7La rime s’impose d’emblée comme un lieu éloquent de réflexion. On suppose qu’elle était le lieu d’une pause, c’est-à-dire d’un accent10 : elle est donc porteuse d’un dièse musical. Cette innovation marquée du roman en vers, par rapport à l’assonance qui guidait naguère les laisses épiques, s’est imposée rapidement au xiie siècle « comme le lieu langagier par excellence, le plan où, virtuellement, l’expression prend forme. Ainsi, c’est autre chose qu’une simple commodité11 ». Jean de Garlande définit ainsi le vers à partir de l’homophonie finale qui le clôt12.

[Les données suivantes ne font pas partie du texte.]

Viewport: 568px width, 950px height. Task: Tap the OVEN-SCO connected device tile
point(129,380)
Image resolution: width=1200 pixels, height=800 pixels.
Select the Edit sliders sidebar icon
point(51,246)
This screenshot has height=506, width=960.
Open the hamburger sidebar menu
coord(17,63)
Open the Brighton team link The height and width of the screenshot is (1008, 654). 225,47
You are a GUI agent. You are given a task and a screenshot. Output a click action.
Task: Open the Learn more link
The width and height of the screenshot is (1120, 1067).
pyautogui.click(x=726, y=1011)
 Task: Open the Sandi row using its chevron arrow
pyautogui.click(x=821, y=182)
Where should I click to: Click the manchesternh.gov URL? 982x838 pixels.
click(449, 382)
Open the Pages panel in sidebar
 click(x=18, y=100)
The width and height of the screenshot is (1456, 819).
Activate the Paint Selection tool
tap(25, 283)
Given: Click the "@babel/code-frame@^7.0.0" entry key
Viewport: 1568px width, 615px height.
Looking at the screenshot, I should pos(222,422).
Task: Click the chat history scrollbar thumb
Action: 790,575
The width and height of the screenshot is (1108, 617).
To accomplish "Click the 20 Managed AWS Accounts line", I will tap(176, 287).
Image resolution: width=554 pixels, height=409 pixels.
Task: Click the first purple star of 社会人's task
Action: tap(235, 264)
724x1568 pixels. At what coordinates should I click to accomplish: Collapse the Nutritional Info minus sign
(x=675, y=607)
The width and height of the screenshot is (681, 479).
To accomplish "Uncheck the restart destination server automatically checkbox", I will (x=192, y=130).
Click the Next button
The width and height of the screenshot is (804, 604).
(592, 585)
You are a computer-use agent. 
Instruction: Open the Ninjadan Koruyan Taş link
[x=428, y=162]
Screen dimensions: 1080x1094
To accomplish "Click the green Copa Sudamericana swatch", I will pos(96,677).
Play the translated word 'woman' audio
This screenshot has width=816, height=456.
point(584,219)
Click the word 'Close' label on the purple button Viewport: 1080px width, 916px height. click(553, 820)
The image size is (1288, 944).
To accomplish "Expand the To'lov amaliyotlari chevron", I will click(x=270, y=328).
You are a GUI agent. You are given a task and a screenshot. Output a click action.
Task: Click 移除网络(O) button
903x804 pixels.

8Le choix des rimes est un enjeu de l’art, un signal auditif attendu par le public, soutien de la mémoire, synthétiseur de sens, au cœur du dialogisme romanesque. Des mots rares ou attestés pour la première fois ou encore des néologismes de sens trouvent à s’y loger par prédilection, sertis comme des bijoux éclatants qu’il est décidément impossible de ne pas remarquer :
s’atropelerent (9), sanz plus (67), toon (117), postel (216), Mor (286), prone (627), reguingne (645), aguet (914), santiers batuz (929), a tastons (1140), tanpester (1262), afeitant de afitier (1353), radolcir (1359), franc alué (1406), avoir peur de son ombre (1867), sainiere (1894), cele part la (1959), a plus de .VC. mile droiz (6701).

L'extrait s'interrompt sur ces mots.